Esekapı Mescidi 1894 zelzelesinde çok büyük ölçüde zarar görmüş ve o tarihten günümüze kadar da bir harabe halinde kalmıştır. Son yıllarda Cerrahpaşa Tıp Fakültesi’nin Adli Tıp Bölümü bu tarihi eseri duvarları içine almıştır. 1993 Eylül’ünde de içinde bir temizlik yapıldığı görülmüştür.

İbrahim Paşa Medresesi, Cerrahpaşa Mahallesi, 1158 ada 20 parselde yer almaktadır. İbrahim Paşa Medresesi’ne ait Rölöve, Restitüsyon, Restorasyon ve Tesisat projeleri hazırlatılarak Koruma Kurulundan 2007 tarihinde onaylatılmıştır. Kurumumuzca projeleri hazırlatılan İbrahim Paşa Medresesine ait Projeler mülk sahibi Vakıflar İdaresine teslim edilmiştir. Onaylı projeleri doğrultusunda yapının restorasyon çalışmaları tamamlanmıştır.
Kaynak: Fatih Belediyesi

16.Kefeli Camii – Kefeli Mescidi (Aziz Noel Baba Katolik Kilisesi), İstanbul

Kefeli Camii

Kefeli Camii (ya da Kefeli Mescidi), eskiden Aziz Noel Baba Katolik Kilisesi, İstanbul’un Fatih ilçesinde bulunan tarihi bir cami.

Aslında bir Bizans kilisesi iken Osmanlı padişahı IV. Murat döneminde, Recep Paşa tarafından 1630 yılında camiye çevrilmiştir. Cami 7,22 metre genişliğinde ve 22,6 metre uzunluğundadır. Bir minaresi bulunmaktadır.

17. Sancaktar Hayrettin Camii (Azize Gastria Manastırı), İstanbul

Sancaktar Hayrettin Camii

Sancaktar Hayrettin Camii (Azize Gastria Manastırı) ya da Sancaktar Hayrettin Mescidi, Osmanlı İmparatorluğu döneminde camiye çevrilen bir manastırdır. Bugün cami olarak kullanılan bölüm bir manastır kompleksinin yalnızca ayakta kalan küçük bir bölümü olduğu sanılmaktadır. Bu manastırın adının ne olduğu konusunda kesin kabul görmemiş değişik görüşler bulunmaktadır. Yapının Gastrion Manastırı’nın bir parçası olduğu düşünülse de, adı geçen manastırın fazla doğusunda olması nedeniyle bu görüş herkes tarafından kabul görmemektedir. İstanbul’da Komnenos ve Paleologos dönemi Bizans mimari yapıtlarının küçük bir örneğidir.

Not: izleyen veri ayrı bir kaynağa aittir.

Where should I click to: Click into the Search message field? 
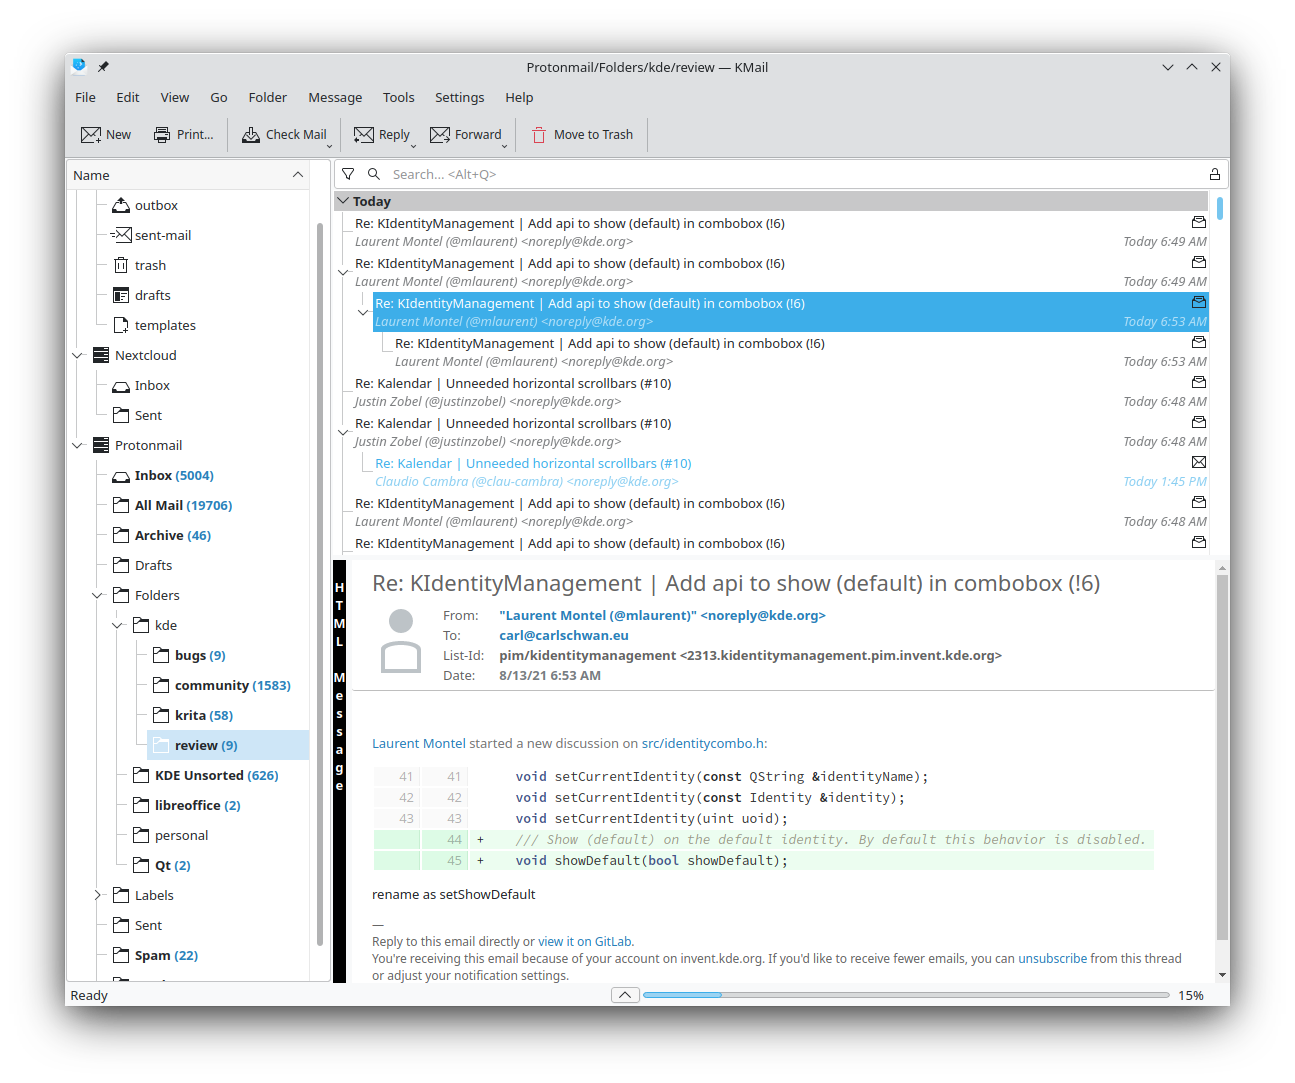[x=790, y=174]
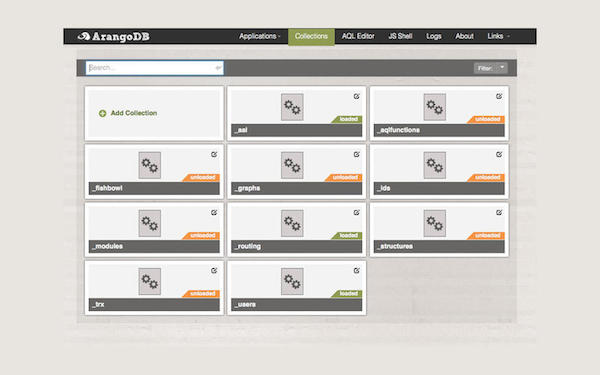Click the green plus Add Collection icon
This screenshot has height=375, width=600.
point(103,113)
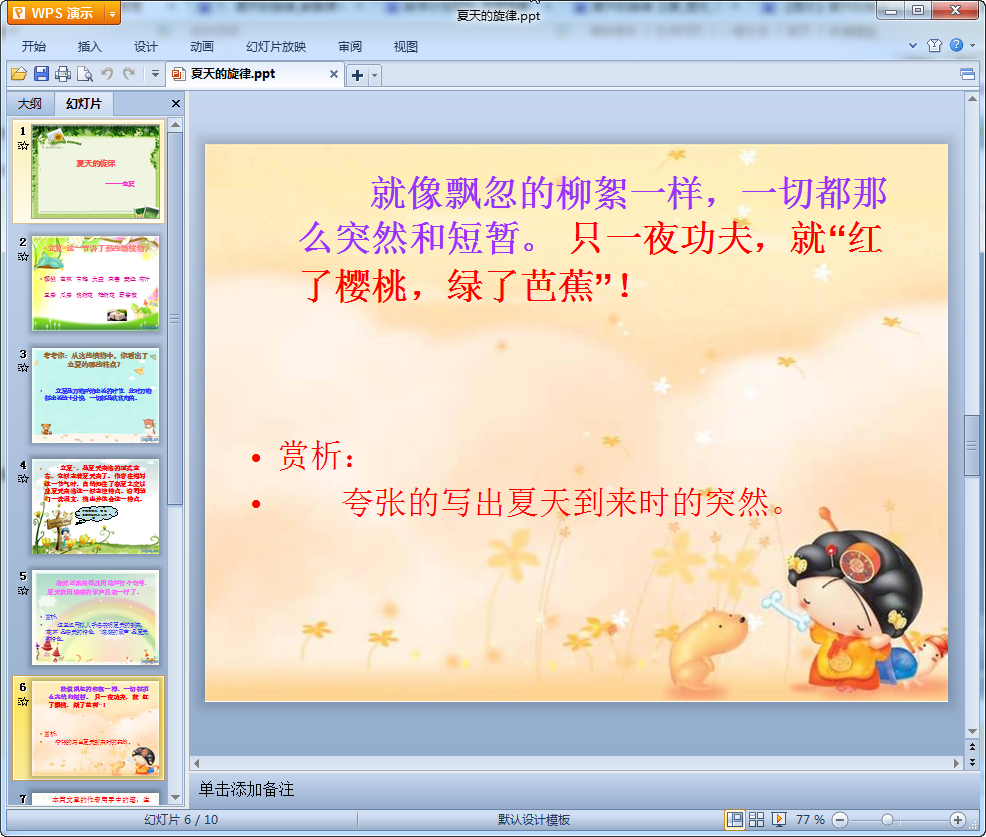This screenshot has width=986, height=837.
Task: Switch to slide sorter view
Action: point(757,819)
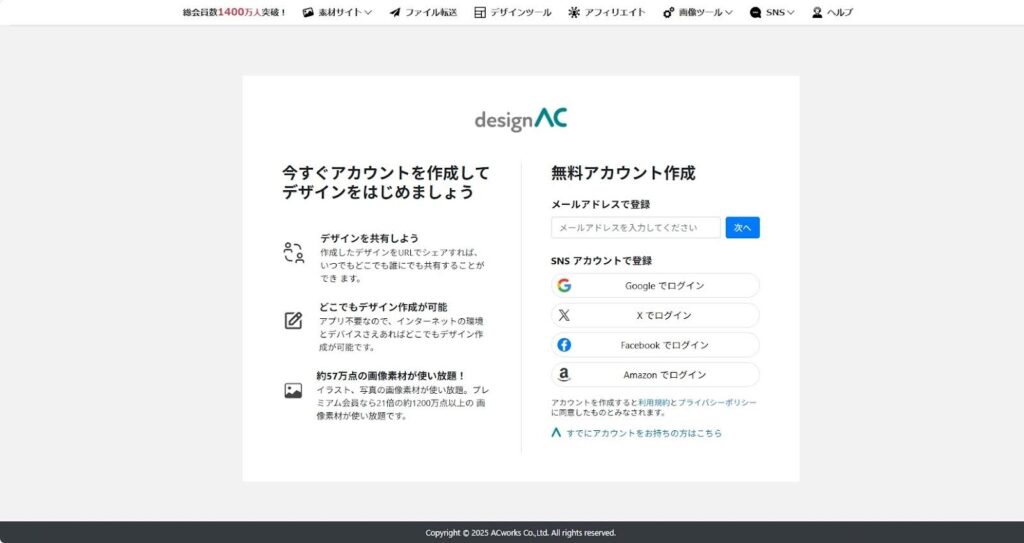Click the Google logo icon
This screenshot has width=1024, height=543.
564,286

Bir dinî yapıya göre oldukça küçük kalan boyutları nedeniyle bu yapının, manastırın kilise bölümünden çok, önemli dinî kişiliklerin defin şapeli (türbesi) olarak kullanıldığı sanılmaktadır. 14’üncü yüzyıl Paleologos dönemi yapılarıyla ilişkilendirilmektedir.

18. Manastır Mescidi – Mustafa Çavuş Mescidi, İstanbul

Manastır Mescidi

Manastır Mescid, Mustafa Çavuş Mescidi olarak da bilinir, İstanbul’un Fatih ilçesinde Topkapı semtinde bulunan Osmanlılar tarafından camiye çevrilmiş Ortodoks kilisesidir.

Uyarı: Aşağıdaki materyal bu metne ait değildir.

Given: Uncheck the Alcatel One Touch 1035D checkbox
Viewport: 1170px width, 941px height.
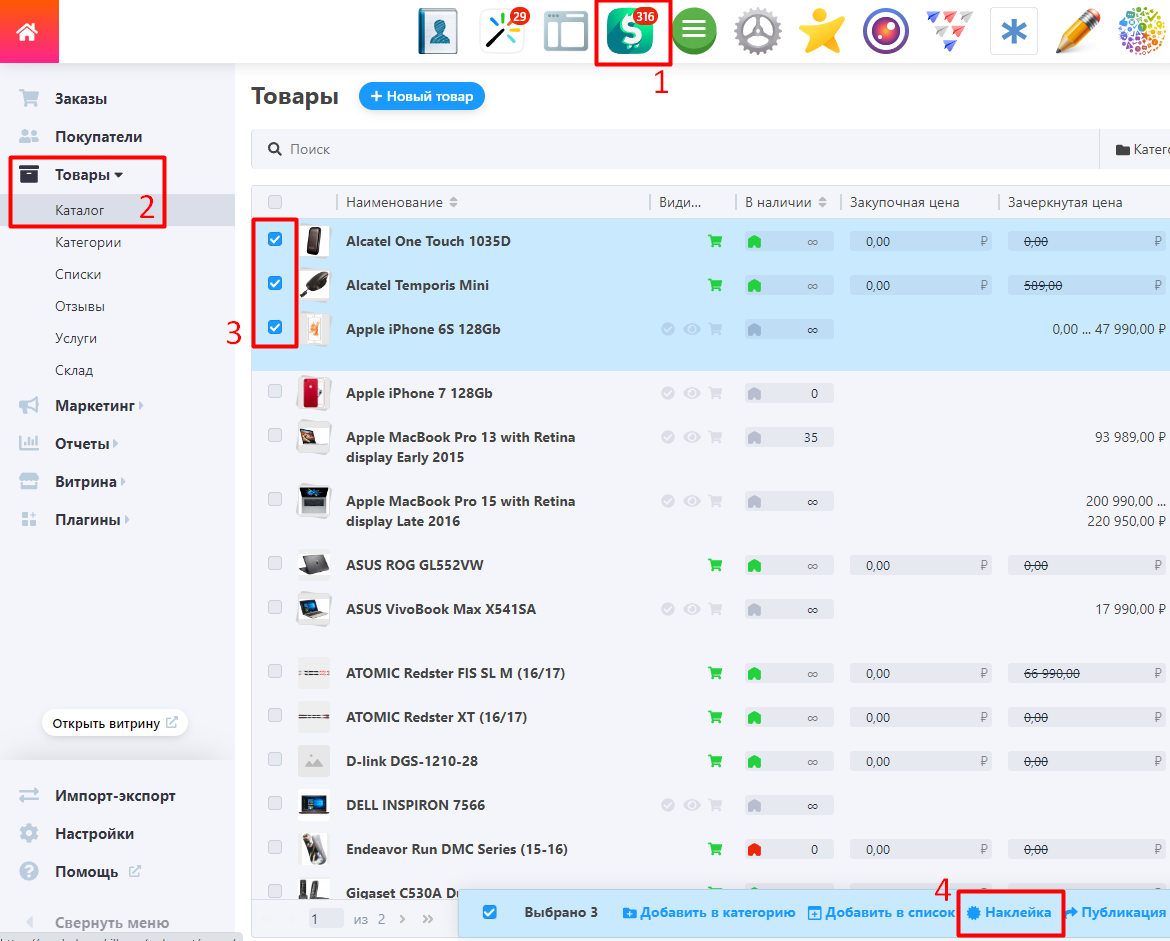Looking at the screenshot, I should [275, 240].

19. Bodrum Camii (Myrelaion Kilisesi), İstanbul

Bodrum Camii

Bodrum Camii (Bodrum Mesih Paşa Camii veya eski adıyla Myrelaion Kilisesi), İstanbul’da Laleli yakınındaki Doğu Roma döneminden kalma dini yapıdır. 10. yüzyılda Myrelaion Manastırı’nın kilisesi olarak İmparator Romanos Lekapenos tarafından yaptırılmıştır. İstanbul’un fethinden sonra II. Bayezid döneminde Sadrazam Mesih Paşa tarafından camiye çevrilmiştir.

Kilisenin hemen yakınında 5. yüzyıldan kalma bir rotunda vardır. Romanos Lekapenos 10. yüzyılda binanın üstünü kapatarak günümüze kalmamış olan bir saray yaptırmıştı. Kilise de bu dönemde inşa edilmişti.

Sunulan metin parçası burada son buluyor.